Pixel coordinate grounding data:
────────────────────
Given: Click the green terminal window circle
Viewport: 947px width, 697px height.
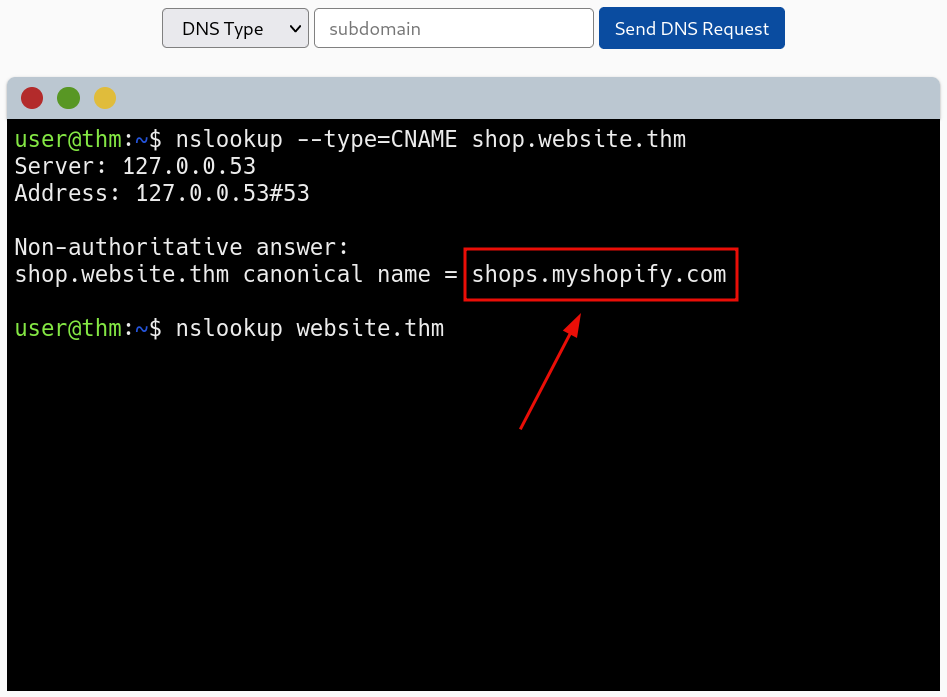Looking at the screenshot, I should (68, 98).
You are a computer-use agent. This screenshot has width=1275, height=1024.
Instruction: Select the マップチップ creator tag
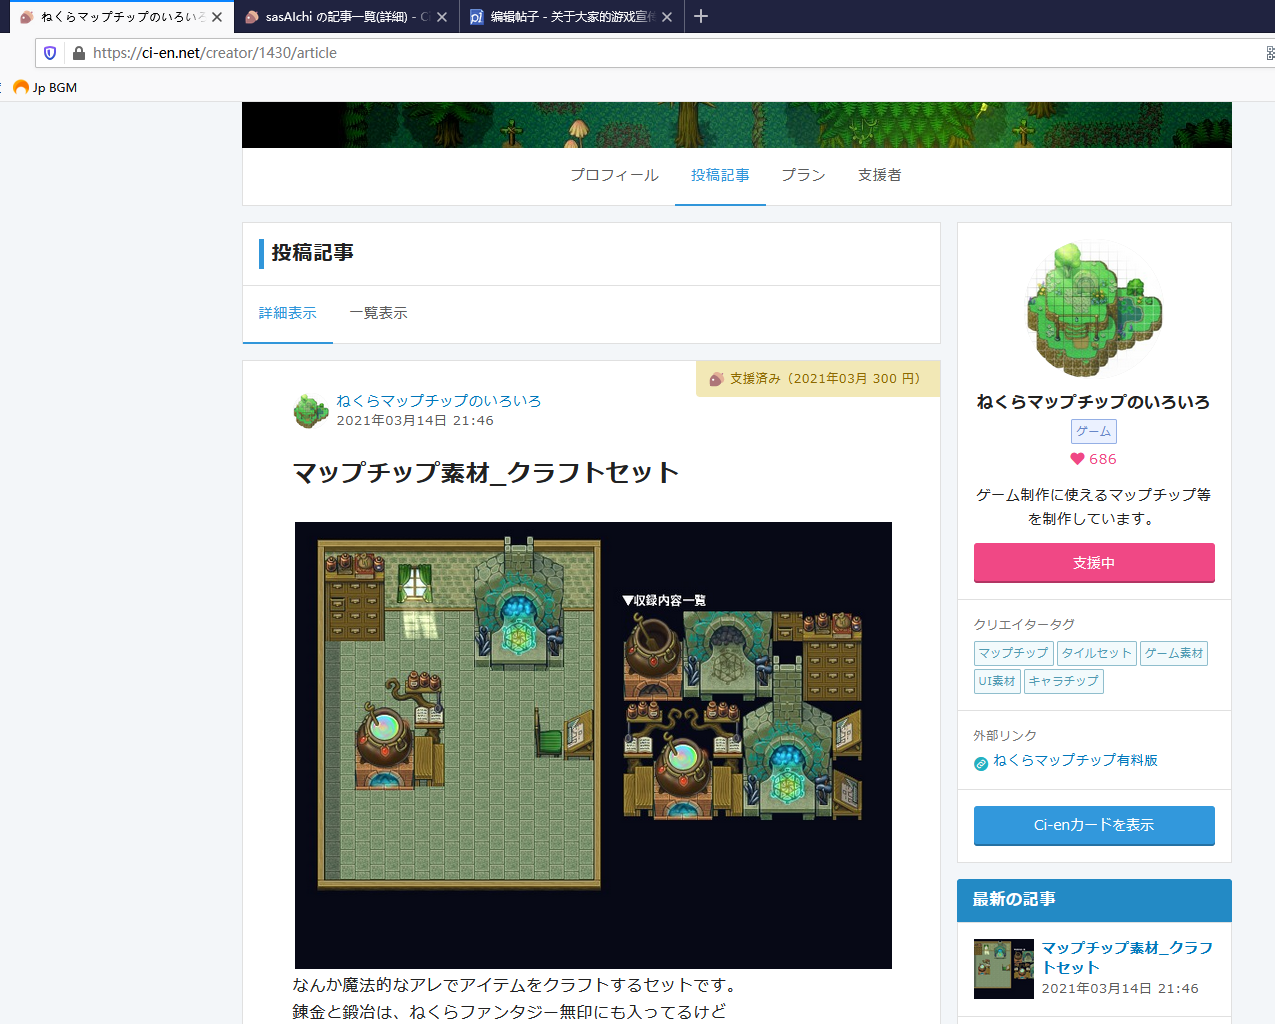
────────────────────
(ABOUT THIS EXERCISE): Repeat every record precisely. Any picture among them stays out of the copy.

(COMPLETED TASK):
Given: Click the green terminal window circle
Viewport: 947px width, 697px height.
Looking at the screenshot, I should (68, 98).
You are a computer-use agent. This screenshot has width=1275, height=1024.
Instruction: Select the マップチップ creator tag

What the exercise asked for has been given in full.